そして、後ろ手で、あの重い鉄の扉をピシャリと閉めます。
埃っぽい大ホールに、わたくしたち二人だけが取り残されました。
外にいる供の者たちは、まだ呆然としているのでしょう。何の音も聞こえてきません。
「……」
騎士団長は何も言いません。
ただ、その鋭い翡翠の瞳で、わたくしをじっと、射抜くように見つめています。
その視線は、もはや単なる疑念や警戒ではありませんでした。
まるで、未知の生物を前にした学者のような、純粋な畏怖と探究心が入り混じった色をしています。

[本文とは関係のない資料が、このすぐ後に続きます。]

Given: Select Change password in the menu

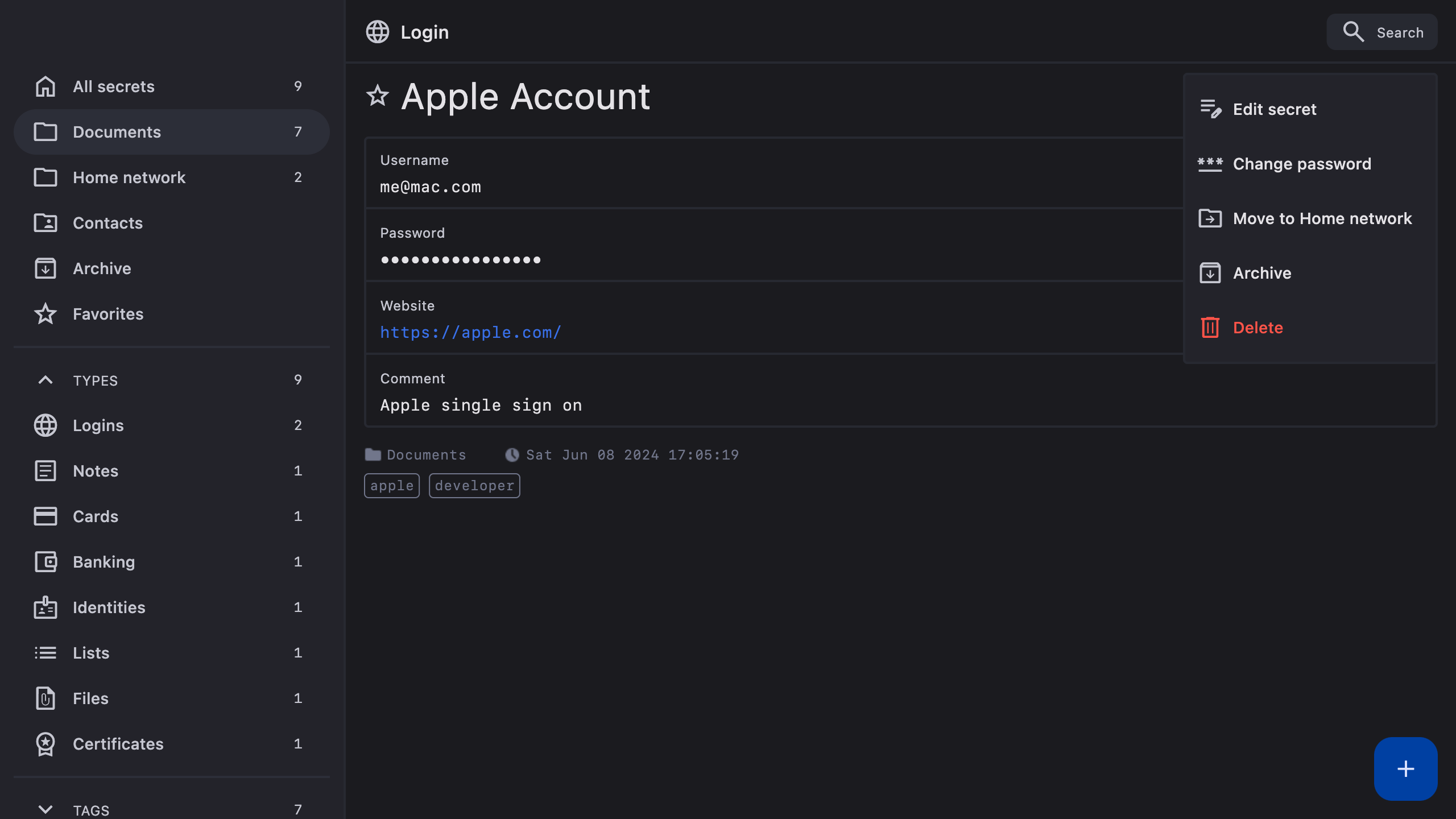Looking at the screenshot, I should tap(1301, 164).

「まあ、随分と埃っぽいですこと。まずはお掃除から始めないといけませんわね」
わたくしは、この重苦しい沈黙に耐えかねて、わざと明るい声で言いました。
手で扇いで、埃を払う仕草をしてみせます。
しかし、騎士団長はそんなわたくしのごまかしには乗りません。
「……アイナ嬢」
低く、静かですが、有無を言わさぬ響きを持った声でした。
「単刀直入に聞く。貴女は一体……何者なのだ?」
ああ、またその質問ですのね。
馬車の時よりも、ずっと切迫した響きです。
わたくしは、くるりと彼の方へ向き直り、扇で口元を隠しながら、これまでで一番可憐な笑みを浮かべてみせました。

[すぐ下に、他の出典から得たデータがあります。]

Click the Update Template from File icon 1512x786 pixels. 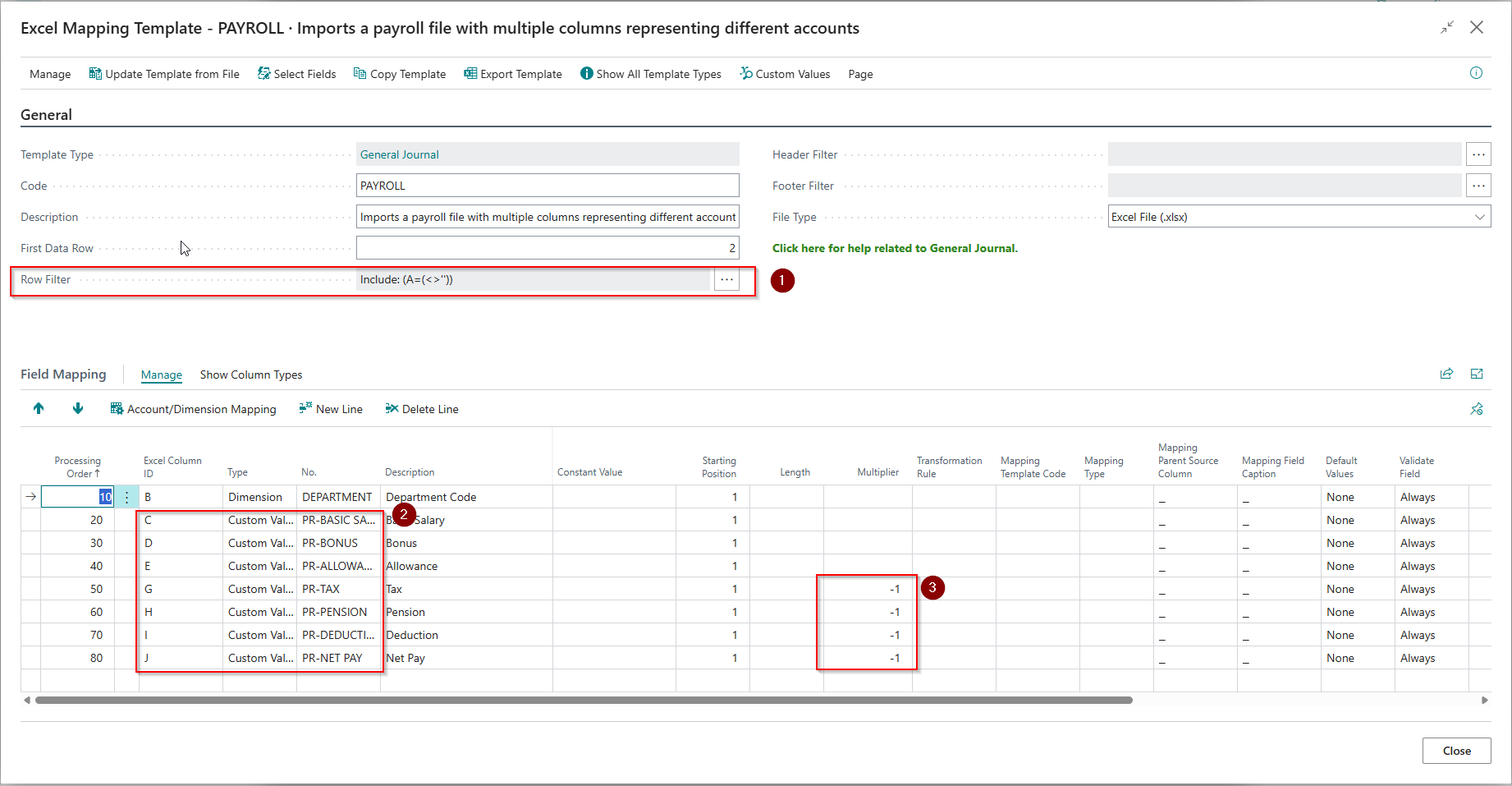pos(94,73)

「見ての通り、か弱く非力な侯爵令嬢ですわ、ゼノン様。先程の扉は、きっと偶然、うまく蝶番が噛み合っただけですのよ」
「嘘をつけ!」
雷鳴のような一喝でした。
わたくしの肩が、ほんの少しだけ震えます。
彼が、これほど感情を露わにするのを、初めて見ました。
「偶然だと!? あの馬車の一件も、この扉も! 偶然で説明がつくものか! 貴女は、俺を愚弄するのも大概にしろ!」
騎士団長は、ずかずかとわたくしに歩み寄り、その大きな体がわたくしに影を落とします。
ですが、不思議と恐怖は感じません。
むしろ、その必死な形相が、少しだけおかしく見えてしまいました。
「貴女は、ただの令嬢ではない。何か、特別な力を持っているはずだ。魔法か? それとも、何か古代の遺物でも隠し持っているのか?」
真剣な顔で、次々と仮説を並べる騎士団長。
魔法ですって? 遺物?
まあ、彼の常識で考えれば、そこに行き着くのが当然なのでしょう。
わたくしのこの体質が、そんなファンタジックなものではないと知ったら、彼は一体どんな顔をするのかしら。

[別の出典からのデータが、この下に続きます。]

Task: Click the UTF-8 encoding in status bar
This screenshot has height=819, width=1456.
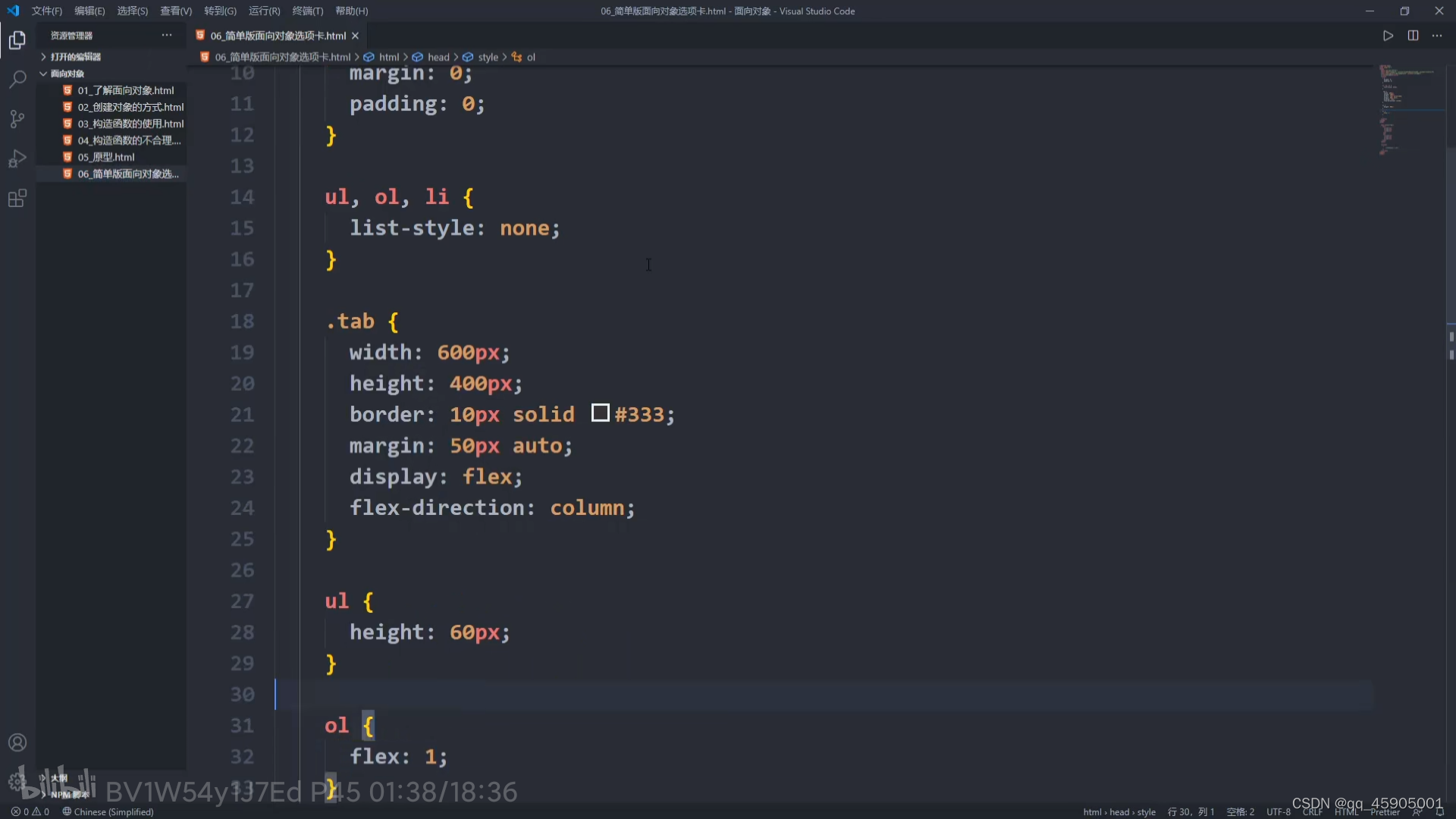Action: pos(1278,812)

そう思うと、もう隠し通すのが、なんだか馬鹿馬鹿しくなってしまいました。
この方に嘘をつき続けるのは、骨が折れそうですし。
何より、この堅物な騎士様を、もっと困らせてみたくなったのです。
わたくしは、ふぅ、と一つ、大きなため息をつきました。
そして、顔からすっと笑みを消します。
「……わかりましたわ」
「なっ……」
「もう、隠すのはやめにします。ええ、あなたの言う通りですわ」
わたくしの真剣な声色に、騎士団長はごくりと喉を鳴らしました。
彼が、わたくしの告白を固唾を飲んで見守っているのがわかります。
わたくしは、すっと背筋を伸ばし、まっすぐに彼の目を見つめ返しました。
そして、はっきりと、宣言いたします。
「ええ、そうですわ! わたくしはゴリラ並みの怪力の持ち主ですのよ!」
シーン……。
時が、止まりました。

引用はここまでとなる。